Oklahoma State - Brad Underwood
Stephen F. Austin was a juggernaut with Underwood in charge. He led the Lumberjacks to a ridiculous 89-14 (.864) record in three seasons. And of course, they dispatched West Virginia in the NCAA opener before losing by one point to Notre Dame in the second round. The Lumberjacks forced turnovers at the highest rate in the nation (25.9 percent) last season and fans in Stillwater could stand similar excitement breathed into their program, which made five NCAAs in eight years under Travis Ford but never advanced beyond the second round.

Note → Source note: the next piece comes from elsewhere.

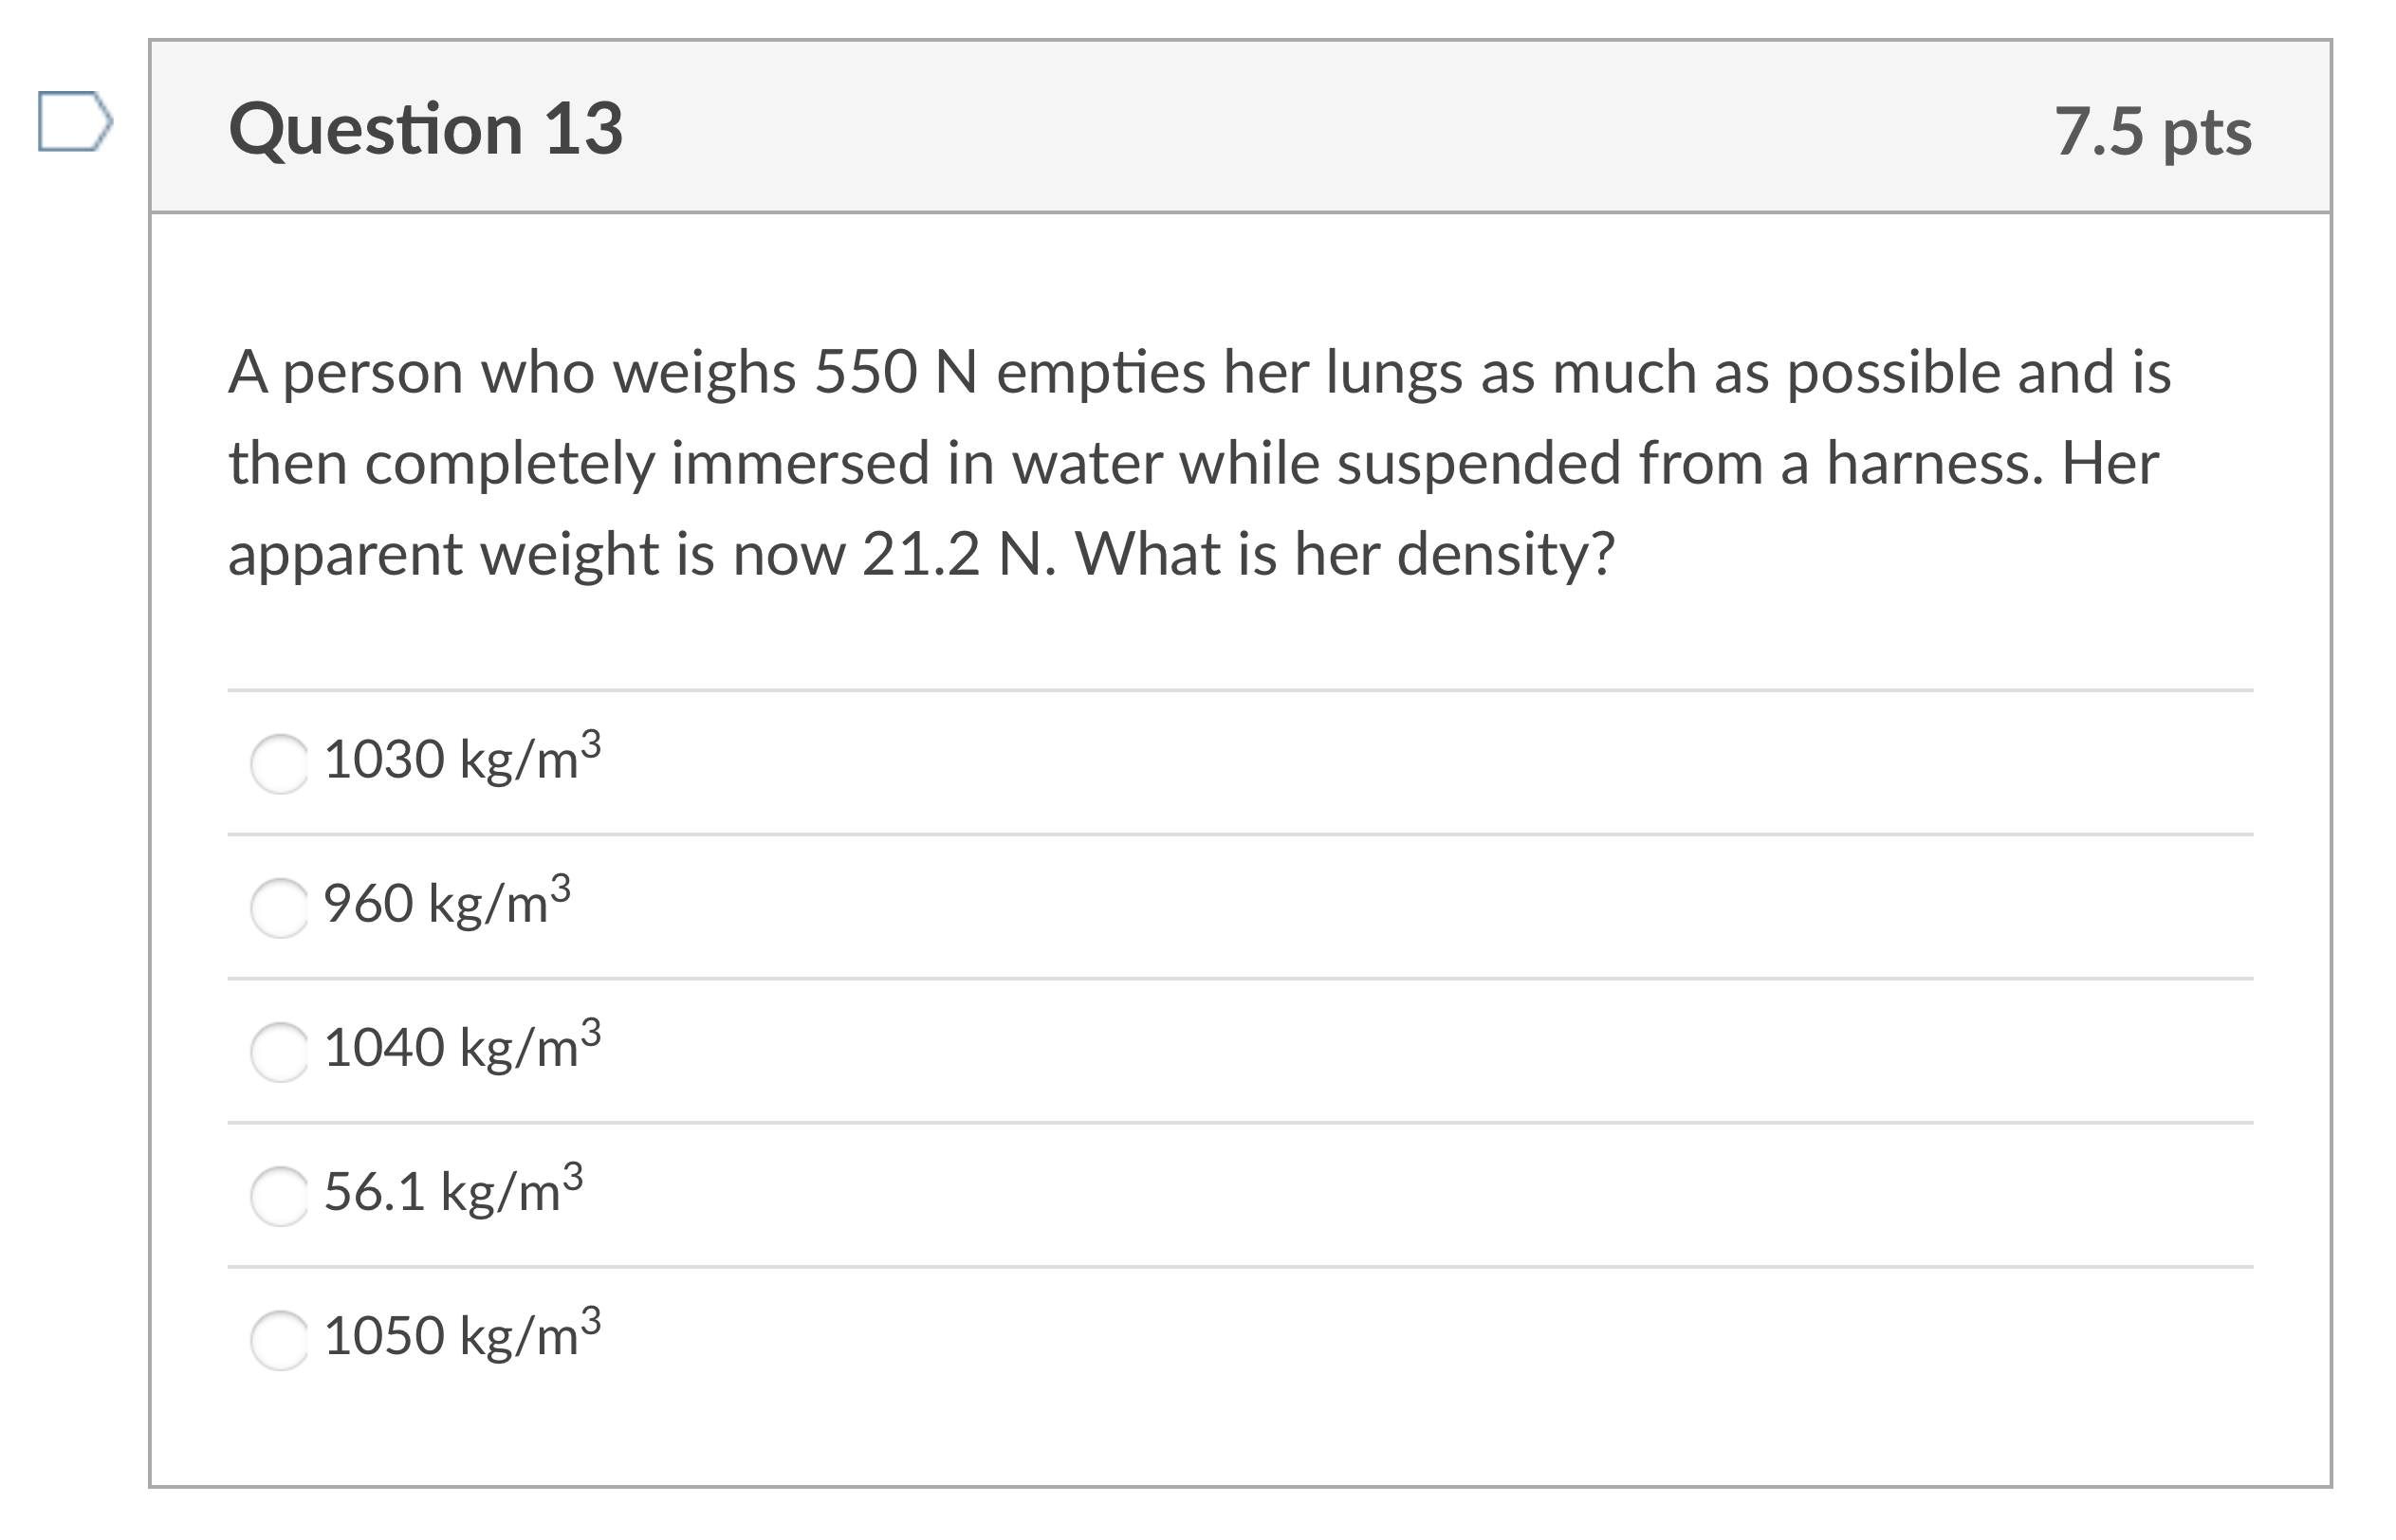Select the 1050 kg/m³ radio button
Screen dimensions: 2396x1540
[281, 1340]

So excited to be a Cowboy! Looking forward to a lot of fun in this building. pic.twitter.com/jEgllW9iNO— Brad Underwood (@OSUCoachBrad) March 22, 2016
First fix: Hang on to the ball. Nothing upsets sharp hoops fans worse than a team that doesn’t value the ball. The Cowboys earned that dubious distinction last season, losing the ball on 19 percent of possessions (244th in the nation) in a 12-20 campaign.
Pittsburgh - Kevin Stallings
When his alma mater asked, Jamie Dixon answered. So, he’ll try to rebuild TCU after a solid 13-year run at Pitt, where he won 328 games at at 73 percent clip. Stallings was an interesting hire, but while he might not win the press conference his teams are always prepared and he coached his share of pros (Festus Ezeli, Wade Baldwin IV) in his final seasons at Vandy.
First fix: Win in March. The Panthers have won one NCAA tournament game since 2011.
Stanford - Jerod HaaseAfter leading UAB to a 46-23 record and NCAA tournament win the last two seasons, the former Kansas guard Haase was an attractive candidate. He headed to Palo Alto to replace Johnny Dawkins, a former Duke guard who was 156-115 in eight seasons with the Cardinal - but only made one NCAA appearance.
First fix: Better shooting. Stanford hit 31.8 percent from beyond-the-arc and was an inefficient offensive bunch.
Texas Tech - Chris Beard
No one had a more interesting offseason than Beard, who led Arkansas Little-Rock to a NCAA tournament upset of Purdue. Beard accepted the UNLV job on March 27th but when Texas Tech opened three weeks later, he went from a Running Rebel to a Red Raider. Beard spent 10 years as an assistant at Texas Tech, which was 19-14 and lost in the first round of the NCAA tournament.
First fix: Defensive rebounding. The Red Raiders played adequate ‘first-shot’ defense a year ago, but got crushed on the boards, allowing opponents to collect 32.4 percent of their missed shots (295th in the nation).
Tulane - Mike Dunleavy Sr.
He hasn’t coached in six years and never at the collegiate level.
Still, he brings 17 years experience as an NBA head man to the Crescent City and offers hope for a basketball renaissance. Dunleavy replaced Ed Conroy, who was 92-103 in six seasons. The Green Wave has six winning seasons in the last 20 years and its most recent NCAA tournament appearance is 1995. With competition from Saints and LSU football as well as Pelicans basketball, grabbing a share of the New Orleans sports market can be difficult. Hiring a coach familiar to the area’s NBA fans could prove to be a savvy move for the Tulane basketball program.
First fix: Tulane’s shooting and offense. The Green Wave was 303rd in the nation in offensive efficiency last season, ranking in the 300s in 2-point and 3-point field goal percentage.
Vanderbilt - Bryce Drew
Drew led his alma mater of Valparaiso to a 58-13 record the last two seasons, including an NCAA berth in 2015 and NIT finals appearance in 2016. Building the nation’s ninth best defense at a Horizon League school grabbed the attention of athletic directors around the country and when an SEC school with a solid basketball tradition called, Drew couldn’t refuse. He replaces Kevin Stallings, who was 332-220 (.601) in 17 years.
First fix: Fare better against the better teams. Despite having a top 50 offense and defense, the Commodores were 7-13 vs. teams in the top 100 of the Pomeroy Ratings last season, ending with a 20-point loss to Wichita St. in the first round of the NCAA tournament.